My puppy is coming on thursday and I couldnt be more excited! The breeder recommended me getting him eukanuba puppy small bite. I cant find this food anywhere though. They only have eukanuba small bite adult or eukanuba small breed puppy. Has anyone seen this kind before? I want to get it because it is what he is used to and what she recommends however I plan on trasitioning him to Canidae. Please help me if you can. I looked on Eukanuba website and petco and couldnt find anything. Also today when I was at petsmart they didnt have it either. Thanks!


----------



## Ladysmom (Oct 19, 2004)

Can you ask your breeder to send you some when your puppy is shipped? Most good breeders send their puppies off with food they have been eating anyway. That way, you could gradually mix it with Canidae to transition him slowly.


----------



## jenna0221 (Jun 6, 2007)

Thats a good idea. I will ask her and she should send me some because I have informed her that I cant find the eukanuba small bite puppy anywhere. Im beginning to think it doesnt exist haha!


----------



## momtoboo (Jan 30, 2006)

I used to feed Boo Eukanuba. I believe the breeder is referring to the Small breed puppy formula. Congrats on getting your new puppy.


----------



## coco (Sep 20, 2006)

I think the small breed puppy Eukanuba is small bite in itself. That's what Coco's breeder recommended, as well, and even though it doesn't say exactly what your breeder is saying, the kibble is very small.


----------



## Ladysmom (Oct 19, 2004)

I went to the Eukanuba website and I think your breeder must mean the small breed puppy food which, of course, would be smaller kibble. Small bites puppy food doesn't exist!
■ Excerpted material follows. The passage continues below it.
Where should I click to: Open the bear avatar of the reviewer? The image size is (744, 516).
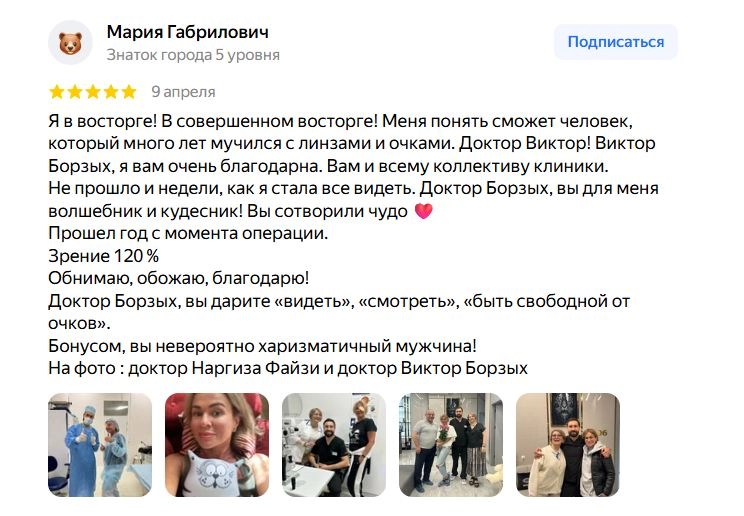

http://us.eukanuba.com/eukanuba/en_US/jsp/...PRDD&PID=02


----------



## jenna0221 (Jun 6, 2007)

Ok! Thats what I thought but I wasnt sure. Thanks for all the help and effort I sure do appreciate it!


----------



## Joey's Mom2 (Aug 24, 2004)

Fendi came to me already on Eukanuba too, and it's a good thing you're transitioning to Canidae. I actually transitioned her out to Canidae too from Eukanuba--although not right away. I thought we were giving her to right food, except her poop smelled sooooooooooo bad!!! I am much happier on Canidae and would recommend it to anyone.


----------



## jenna0221 (Jun 6, 2007)

Yes...I found a dog about a month ago and was just feeding him whatever not knowing that the type of dog food can make such a difference. After doing my research I realized that many people use Canidae and that any food you pick up at the local market is not always good. So I am transitioning to do the best thing for my pup. I cant wait until he comes home!!! I wish it was Thursday already!


----------



## deuce (May 31, 2007)

Deuce eats Eukanuba although I am trying different things to transistion him too..Tried the Natural Balance, he won't touch it..so on to something else....


----------